What Young Historians are Thinking will be held in Hoover 110 at Elizabethtown College, 1 Alpha Dr, Elizabethtown, Pa. A reception will follow. This event is free and open to the public.
Paula Holtzinger, a 2018 Messiah college graduate, will present “Tracing the Trajectory of Racial Engagement within Mennonite Central Committee, 1985-2005.” She examines Mennonite Central Committee’s approach to engaging race and how the organization’s racial consciousness has transformed in response to an increasingly diverse constituency. Her essay asserts that Mennonite Central Committee’s posture has changed from initial avoidance and resistance towards active anti-racism efforts.
Jenae Longenecker, a 2018 graduate of Goshen College, will share “Objection Overruled?

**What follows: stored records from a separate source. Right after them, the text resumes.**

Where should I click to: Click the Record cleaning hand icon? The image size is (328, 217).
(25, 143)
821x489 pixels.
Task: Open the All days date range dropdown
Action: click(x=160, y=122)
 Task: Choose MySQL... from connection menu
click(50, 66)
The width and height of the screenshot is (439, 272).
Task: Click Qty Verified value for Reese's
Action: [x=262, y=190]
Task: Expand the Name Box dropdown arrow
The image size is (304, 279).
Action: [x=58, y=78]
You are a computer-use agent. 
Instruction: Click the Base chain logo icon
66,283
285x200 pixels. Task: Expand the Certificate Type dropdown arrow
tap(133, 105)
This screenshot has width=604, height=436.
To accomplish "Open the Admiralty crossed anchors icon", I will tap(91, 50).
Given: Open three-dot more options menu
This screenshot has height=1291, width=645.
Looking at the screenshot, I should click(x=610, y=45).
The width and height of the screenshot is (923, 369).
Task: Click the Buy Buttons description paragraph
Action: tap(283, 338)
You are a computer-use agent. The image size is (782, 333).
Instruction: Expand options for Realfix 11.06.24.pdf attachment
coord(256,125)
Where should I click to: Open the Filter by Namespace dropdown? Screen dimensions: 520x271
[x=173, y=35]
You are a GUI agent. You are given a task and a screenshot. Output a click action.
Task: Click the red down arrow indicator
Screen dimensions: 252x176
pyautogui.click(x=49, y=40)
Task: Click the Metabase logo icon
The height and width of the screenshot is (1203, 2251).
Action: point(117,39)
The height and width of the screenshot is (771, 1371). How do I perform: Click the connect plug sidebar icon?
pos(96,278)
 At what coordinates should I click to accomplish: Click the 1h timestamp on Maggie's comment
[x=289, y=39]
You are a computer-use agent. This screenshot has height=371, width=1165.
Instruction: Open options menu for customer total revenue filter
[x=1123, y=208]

Reformulating the Mennonite Witness Regarding Law.” At the start of the twentieth century, many North American Mennonite conferences were committed to separatism and sanctioned members who “went to law.” By the 1990s, Mennonites entered into legal professions at a rate comparable to that of the general population. Longenecker argues that as Mennonites engaged the field of law throughout the twentieth century, they did so in creative, intentional ways that have served the church well as a creative reformulation of a distinctly Anabaptist Mennonite witness.
Kyle Stocksdale, also a 2018 Goshen College graduate, will explore the stories of six men raised in the Mennonite Church in northern Indiana/southern Michigan who were drafted, served in the military, and returned home to their religious communities in “Anabaptists in the Military: Stories of Conscripted Men from Indiana-Michigan Conference.” These stories of personal, community, and institutional conflict reveal a historical pattern of disconnect between official church positions and lived experience.
What Young Historians are Thinking is a collaboration of Lancaster Mennonite Historical Society, the Young Center for Anabaptist and Pietist Studies at Elizabethtown College, and the Sider Institute for Anabaptist, Pietist, and Wesleyan Studies at Messiah College.